The Rise of AI SEO: Insights from Digital Strategist Anshul Rana
For nearly two decades, the SEO industry operated on a remarkably stable foundation. The vocabulary was shared, the playbook was repeatable, and the goal was singular: earn visibility inside Google’s search results. Then, between 2023 and 2026, the foundation cracked.
The arrival of generative AI as a primary discovery layer has redrawn what it means to be visible online. A new sub-discipline has emerged in response to variously called AI SEO, Answer Engine Optimization, or Generative Engine Optimization and the practitioners who built credibility in this space early are now defining how the work gets done.
Anshul Rana is one of them.
Operating out of India and serving clients across four countries, Anshul has spent eight years inside the SEO discipline and the last three rebuilding his practice for AI search. He holds Top Rated Plus status on Upwork, has worked with over 1,000 websites, and publishes regularly at anshulrana.in. His perspective on the rise of AI SEO is grounded in what is actually working on client accounts, not in industry hype cycles.
What the data shows
The shift to AI search is not a forecast. It is already in the numbers.
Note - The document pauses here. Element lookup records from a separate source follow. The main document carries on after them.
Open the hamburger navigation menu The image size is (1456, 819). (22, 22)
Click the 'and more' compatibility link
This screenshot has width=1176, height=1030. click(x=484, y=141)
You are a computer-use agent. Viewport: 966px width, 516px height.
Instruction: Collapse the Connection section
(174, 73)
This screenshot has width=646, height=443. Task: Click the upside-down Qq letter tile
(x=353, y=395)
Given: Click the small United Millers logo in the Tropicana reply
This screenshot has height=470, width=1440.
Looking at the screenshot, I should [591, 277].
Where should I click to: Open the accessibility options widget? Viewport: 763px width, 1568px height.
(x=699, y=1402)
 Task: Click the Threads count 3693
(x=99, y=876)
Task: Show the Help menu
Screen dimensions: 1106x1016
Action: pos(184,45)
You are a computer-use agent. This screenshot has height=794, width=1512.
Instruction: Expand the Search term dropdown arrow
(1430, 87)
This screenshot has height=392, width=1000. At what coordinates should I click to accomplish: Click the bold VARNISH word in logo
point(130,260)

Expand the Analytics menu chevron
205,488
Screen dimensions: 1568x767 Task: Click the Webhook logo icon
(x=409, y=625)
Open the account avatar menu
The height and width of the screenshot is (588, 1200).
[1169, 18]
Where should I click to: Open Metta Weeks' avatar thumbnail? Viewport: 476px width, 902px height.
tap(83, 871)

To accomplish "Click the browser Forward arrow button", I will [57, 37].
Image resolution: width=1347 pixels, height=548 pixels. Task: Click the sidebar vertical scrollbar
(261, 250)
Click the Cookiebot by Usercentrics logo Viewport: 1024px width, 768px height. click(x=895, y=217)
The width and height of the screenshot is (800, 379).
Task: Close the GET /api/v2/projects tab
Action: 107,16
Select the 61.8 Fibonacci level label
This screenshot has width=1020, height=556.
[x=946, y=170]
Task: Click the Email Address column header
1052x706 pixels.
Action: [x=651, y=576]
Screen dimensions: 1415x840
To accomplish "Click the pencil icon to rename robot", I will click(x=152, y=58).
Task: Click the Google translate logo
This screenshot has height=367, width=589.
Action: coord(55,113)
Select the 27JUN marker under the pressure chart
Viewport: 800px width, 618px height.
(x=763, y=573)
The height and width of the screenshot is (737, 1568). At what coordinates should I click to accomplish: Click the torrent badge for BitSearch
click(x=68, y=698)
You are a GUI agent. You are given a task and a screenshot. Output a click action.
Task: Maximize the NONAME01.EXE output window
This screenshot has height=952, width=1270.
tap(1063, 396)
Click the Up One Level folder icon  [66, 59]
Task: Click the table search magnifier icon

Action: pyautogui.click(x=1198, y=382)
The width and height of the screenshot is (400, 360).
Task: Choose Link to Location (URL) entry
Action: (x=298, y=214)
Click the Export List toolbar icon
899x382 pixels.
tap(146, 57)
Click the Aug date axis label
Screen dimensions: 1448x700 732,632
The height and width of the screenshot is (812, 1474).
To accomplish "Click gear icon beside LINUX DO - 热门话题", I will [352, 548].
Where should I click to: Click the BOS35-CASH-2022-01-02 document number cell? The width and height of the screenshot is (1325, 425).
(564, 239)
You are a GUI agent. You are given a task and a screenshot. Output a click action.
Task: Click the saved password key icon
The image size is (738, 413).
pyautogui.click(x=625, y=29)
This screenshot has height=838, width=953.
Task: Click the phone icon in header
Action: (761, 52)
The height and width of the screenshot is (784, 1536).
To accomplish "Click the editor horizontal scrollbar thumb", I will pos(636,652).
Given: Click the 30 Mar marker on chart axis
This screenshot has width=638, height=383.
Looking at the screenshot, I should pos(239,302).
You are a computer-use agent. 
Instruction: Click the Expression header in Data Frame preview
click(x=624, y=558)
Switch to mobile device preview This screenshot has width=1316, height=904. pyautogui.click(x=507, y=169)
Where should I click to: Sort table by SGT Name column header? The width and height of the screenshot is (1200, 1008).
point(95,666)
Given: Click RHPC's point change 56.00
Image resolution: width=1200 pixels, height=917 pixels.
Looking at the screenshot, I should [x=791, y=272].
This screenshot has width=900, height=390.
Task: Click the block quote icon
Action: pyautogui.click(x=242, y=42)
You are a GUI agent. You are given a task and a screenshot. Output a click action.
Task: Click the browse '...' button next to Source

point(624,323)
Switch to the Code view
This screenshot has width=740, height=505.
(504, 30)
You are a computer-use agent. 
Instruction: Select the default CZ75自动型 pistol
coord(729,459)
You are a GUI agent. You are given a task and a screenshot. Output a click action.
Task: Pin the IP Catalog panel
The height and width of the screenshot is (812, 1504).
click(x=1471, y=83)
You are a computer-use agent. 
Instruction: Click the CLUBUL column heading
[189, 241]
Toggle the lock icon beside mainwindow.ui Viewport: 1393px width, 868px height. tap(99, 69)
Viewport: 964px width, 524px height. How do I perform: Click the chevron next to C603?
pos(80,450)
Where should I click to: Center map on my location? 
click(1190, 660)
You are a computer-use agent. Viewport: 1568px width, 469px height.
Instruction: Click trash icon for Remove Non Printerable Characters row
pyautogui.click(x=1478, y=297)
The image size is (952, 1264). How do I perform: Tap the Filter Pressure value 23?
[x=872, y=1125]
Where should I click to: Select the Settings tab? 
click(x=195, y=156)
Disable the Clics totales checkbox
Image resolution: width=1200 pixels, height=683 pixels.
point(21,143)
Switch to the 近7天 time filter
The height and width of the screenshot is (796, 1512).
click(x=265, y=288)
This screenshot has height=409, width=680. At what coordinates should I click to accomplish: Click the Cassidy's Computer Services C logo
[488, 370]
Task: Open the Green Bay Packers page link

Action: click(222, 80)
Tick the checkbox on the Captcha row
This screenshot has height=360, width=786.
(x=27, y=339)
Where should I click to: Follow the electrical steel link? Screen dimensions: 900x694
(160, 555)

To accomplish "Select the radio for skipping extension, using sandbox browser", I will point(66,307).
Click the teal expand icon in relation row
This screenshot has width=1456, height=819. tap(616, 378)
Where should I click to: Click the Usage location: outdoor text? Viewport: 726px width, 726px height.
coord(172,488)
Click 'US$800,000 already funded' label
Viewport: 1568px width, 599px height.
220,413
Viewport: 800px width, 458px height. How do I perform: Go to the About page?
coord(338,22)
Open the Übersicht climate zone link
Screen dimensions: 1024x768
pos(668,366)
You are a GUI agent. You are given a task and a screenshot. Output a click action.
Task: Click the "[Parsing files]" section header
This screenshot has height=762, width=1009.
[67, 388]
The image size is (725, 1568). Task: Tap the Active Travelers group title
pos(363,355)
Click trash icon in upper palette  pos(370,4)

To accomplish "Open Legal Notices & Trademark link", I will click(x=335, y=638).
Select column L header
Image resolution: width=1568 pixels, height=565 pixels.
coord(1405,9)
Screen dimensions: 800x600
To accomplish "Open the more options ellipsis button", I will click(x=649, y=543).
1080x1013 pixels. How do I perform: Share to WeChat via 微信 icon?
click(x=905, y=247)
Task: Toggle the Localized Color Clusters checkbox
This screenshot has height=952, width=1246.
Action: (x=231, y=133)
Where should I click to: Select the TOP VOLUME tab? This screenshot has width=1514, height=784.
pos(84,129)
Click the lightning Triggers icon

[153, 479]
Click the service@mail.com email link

ClaudeBot crawl activity nearly doubled between 2024 and 2025. Claude’s mobile daily active users hit 11.3 million in early 2026 a 183% jump in a short window. Gartner has projected a 25% decline in traditional search volume by the end of 2026 as AI assistants absorb more discovery behaviour. And when Google AI Overviews appear inside a search result, the click-through rate on the organic links below drops by approximately 61%.
Each number on its own is significant. Together, they describe a re-architecture of how users find information online.
“You do not have to predict where this is going,” Anshul has noted in his blog posts on this transition. “The data is already on the table. The question is whether your strategy is built for it.”
Why traditional SEO is not enough
The instinct from many digital agencies in India has been to layer “AI SEO” onto existing service packages. The execution often looks unchanged, with keyword research, on-page optimization, link building, and blog publishing with new vocabulary stapled on.
Anshul’s view, expressed across his published work, is that this approach misses the structural changes happening underneath. AI systems do not rank pages the same way Google does. They retrieve and synthesize content based on signals that include entity clarity, third-party brand mentions, direct-answer content structure, and the technical accessibility of pages to bots like ClaudeBot, GPTBot, and PerplexityBot.
His widely referenced breakdown on SEO vs AEO vs GEO makes the distinction explicit. SEO targets rankings. AEO targets being the cited answer. GEO targets being a trusted source AI systems prefer to draw from. The disciplines overlap, but treating them as identical leads to programmes that under-deliver on the new surfaces.
The Indian AI SEO ecosystem
India has become a significant hub for AI SEO talent in 2026, partly because the cost-quality balance for international clients is favourable and partly because a small group of practitioners began specializing in AEO and GEO before the broader market caught up.
Anshul’s published ranking of AI SEO experts in India for 2026 tracks the leading practitioners on six evaluation criteria AEO and GEO specialization, verifiable credentials, AI platform citation work, content depth, client range, and technical schema depth. The list is structured to be useful for businesses evaluating partners, with explicit questions to ask in a sales call.
What stands out is how few of the consultants on the list are doing this work at depth. The category is crowded with agencies that rebranded existing offerings. The genuine specialists are a smaller, more identifiable group.
What the work actually looks like
Inside Anshul’s practice, the day-to-day work has changed considerably over the past three years.
Audits now include ClaudeBot and GPTBot access verification, a step that most traditional SEO audits in India still skip. Schema implementation has expanded beyond Article and FAQPage to include Organization, Person, LocalBusiness, and HowTo, often at programmatic scale across hundreds of pages. Content strategy weights utility content more heavily than blog posts, based on Claude’s documented preference for citing comparison pages, calculators, and pricing pages over thought-leadership posts.
The diagnostic methodology he uses on client sites is laid out publicly in his guide on how to audit content for answer engine readiness. It is the kind of detailed working document that most agencies treat as proprietary IP. Publishing it is part of how Anshul has earned trust in the category.
Looking ahead
The rise of AI SEO is not an event. It is a structural shift that will play out over the next several years. The businesses that engaged with it early have built compounding visibility advantages that are hard to replicate. The practitioners who developed the methodology early are now the ones being hired to build AI search programmes for serious clients.
For those entering the space now, Anshul’s advice has been consistent. Do not chase tools. Read the bot documentation. Test before you advise. Publish your methodology. The work that builds in this discipline is the work done carefully, not the work done loudly.
That orientation, more than any individual tactic, is what the rise of AI SEO seems to reward.